Burgrave of Nuremberg (1139–1200)

Friedrich I of Nuremberg (before 1139 - after 1 October 1200) was the first Burgrave of Nuremberg from the House of Hohenzollern. He was the younger son of Count Friedrich II of Zollern, and became Count of Zollern as Friedrich III after the death of his other male relatives.

==Life==
From 1171 Friedrich I proved himself an adherent of the Hohenstaufen party, namely of Holy Roman Emperor Frederick I Barbarossa and his sons, Friedrich V, Duke of Swabia, Holy Roman Emperor Henry VI, and German king Philip of Swabia, and was party to the action by Barbarossa against Henry the Lion in 1180. Especially significant would prove the marriage of Friedrich, whose possessions at this time lay in the Duchy of Swabia, to Sophie of Raabs around 1184, the only daughter of Conrad II of Raabs, and heiress of the Burgraviate of Nuremberg.
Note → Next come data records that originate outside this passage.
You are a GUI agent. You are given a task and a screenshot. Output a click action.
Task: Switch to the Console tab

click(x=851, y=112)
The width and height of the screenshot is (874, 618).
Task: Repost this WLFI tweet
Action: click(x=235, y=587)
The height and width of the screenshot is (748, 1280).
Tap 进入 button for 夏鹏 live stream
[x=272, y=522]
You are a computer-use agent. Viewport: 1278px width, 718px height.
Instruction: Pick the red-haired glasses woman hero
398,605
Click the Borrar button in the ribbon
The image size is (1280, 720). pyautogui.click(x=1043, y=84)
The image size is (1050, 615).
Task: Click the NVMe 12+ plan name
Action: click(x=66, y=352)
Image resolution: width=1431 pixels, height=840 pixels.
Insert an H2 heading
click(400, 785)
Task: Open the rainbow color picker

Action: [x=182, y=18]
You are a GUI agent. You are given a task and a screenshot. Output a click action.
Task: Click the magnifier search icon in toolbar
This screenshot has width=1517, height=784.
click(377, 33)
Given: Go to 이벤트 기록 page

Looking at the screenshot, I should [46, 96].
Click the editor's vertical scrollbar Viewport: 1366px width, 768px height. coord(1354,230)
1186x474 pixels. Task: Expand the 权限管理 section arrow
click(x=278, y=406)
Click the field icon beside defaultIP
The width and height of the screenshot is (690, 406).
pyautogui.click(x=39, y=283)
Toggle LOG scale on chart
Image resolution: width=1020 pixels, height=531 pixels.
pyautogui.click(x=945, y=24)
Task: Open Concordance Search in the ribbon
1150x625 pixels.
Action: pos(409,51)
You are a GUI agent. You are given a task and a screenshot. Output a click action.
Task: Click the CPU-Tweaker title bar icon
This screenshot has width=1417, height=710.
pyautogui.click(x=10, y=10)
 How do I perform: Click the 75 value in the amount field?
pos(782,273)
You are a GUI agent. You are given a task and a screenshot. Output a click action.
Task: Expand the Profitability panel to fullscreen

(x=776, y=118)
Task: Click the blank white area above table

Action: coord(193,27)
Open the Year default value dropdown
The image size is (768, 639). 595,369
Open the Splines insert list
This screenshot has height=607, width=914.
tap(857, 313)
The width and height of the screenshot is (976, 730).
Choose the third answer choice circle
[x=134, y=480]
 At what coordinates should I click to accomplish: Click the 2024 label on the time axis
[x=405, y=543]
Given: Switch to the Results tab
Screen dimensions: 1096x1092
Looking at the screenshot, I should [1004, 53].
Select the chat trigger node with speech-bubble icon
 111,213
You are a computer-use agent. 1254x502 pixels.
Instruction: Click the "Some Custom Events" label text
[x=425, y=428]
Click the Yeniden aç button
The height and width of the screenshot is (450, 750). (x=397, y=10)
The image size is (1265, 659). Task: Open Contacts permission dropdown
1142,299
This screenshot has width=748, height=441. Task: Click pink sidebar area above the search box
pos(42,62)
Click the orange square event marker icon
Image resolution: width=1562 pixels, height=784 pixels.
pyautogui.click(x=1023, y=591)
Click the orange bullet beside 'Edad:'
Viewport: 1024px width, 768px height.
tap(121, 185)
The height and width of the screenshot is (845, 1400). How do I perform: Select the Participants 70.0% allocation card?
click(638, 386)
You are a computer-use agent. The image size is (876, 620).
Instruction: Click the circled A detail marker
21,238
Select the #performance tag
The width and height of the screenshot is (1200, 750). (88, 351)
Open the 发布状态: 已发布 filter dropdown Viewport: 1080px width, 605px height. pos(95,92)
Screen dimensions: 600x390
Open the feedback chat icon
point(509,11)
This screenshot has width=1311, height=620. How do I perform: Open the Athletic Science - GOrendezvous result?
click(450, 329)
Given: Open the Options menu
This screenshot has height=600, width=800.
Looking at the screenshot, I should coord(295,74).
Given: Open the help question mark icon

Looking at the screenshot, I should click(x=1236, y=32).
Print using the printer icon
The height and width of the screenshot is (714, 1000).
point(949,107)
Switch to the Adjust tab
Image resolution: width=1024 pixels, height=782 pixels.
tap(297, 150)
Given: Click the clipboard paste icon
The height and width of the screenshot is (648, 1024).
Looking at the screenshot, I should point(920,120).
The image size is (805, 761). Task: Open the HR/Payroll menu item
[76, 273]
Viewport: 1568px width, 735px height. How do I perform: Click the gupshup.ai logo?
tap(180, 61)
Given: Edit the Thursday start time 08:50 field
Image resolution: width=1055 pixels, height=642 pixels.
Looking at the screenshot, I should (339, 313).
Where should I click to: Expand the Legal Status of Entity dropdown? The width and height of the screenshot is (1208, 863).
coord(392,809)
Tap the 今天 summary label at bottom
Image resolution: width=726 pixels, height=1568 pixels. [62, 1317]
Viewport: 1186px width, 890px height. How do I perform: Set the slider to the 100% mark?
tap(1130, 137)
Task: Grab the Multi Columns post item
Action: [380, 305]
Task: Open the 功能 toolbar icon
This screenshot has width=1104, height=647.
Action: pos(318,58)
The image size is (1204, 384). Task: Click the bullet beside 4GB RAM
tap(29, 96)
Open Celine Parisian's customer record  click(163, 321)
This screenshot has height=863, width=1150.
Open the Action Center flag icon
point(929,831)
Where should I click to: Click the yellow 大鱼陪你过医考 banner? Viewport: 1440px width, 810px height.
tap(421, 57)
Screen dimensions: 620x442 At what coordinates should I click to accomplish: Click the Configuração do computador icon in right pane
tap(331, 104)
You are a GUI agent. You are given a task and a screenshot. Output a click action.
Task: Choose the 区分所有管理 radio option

When he was granted the burgraviate by Henry VI after Conrad's death around 1191, he became the founder of both the Swabian branch of the Hohenzollern family, and of the Franconian line of the (later imperial) House of Hohenzollern, which he renamed Hohenzollern at this time to distinguish it from the House of Zollern. Through his wife, as the lone heiress of the Counts of Raabs and Abenberg, Friedrich was able to add possessions in Austria and Franconia, respectively, to his line.

==Family and children==
With Sophie of Raabs he had following children:
1. Conrad I, Burgrave of Nuremberg (died 1261). Eldest son. (Franconian branch, later Electors of Brandenburg and Kings of Prussia)
2. Friedrich IV of Zollern (died 30 December 1255). (Swabian branch)
3. Elisabeth (died 1255), married to Landgrave Gerhard III of Leuchtenberg.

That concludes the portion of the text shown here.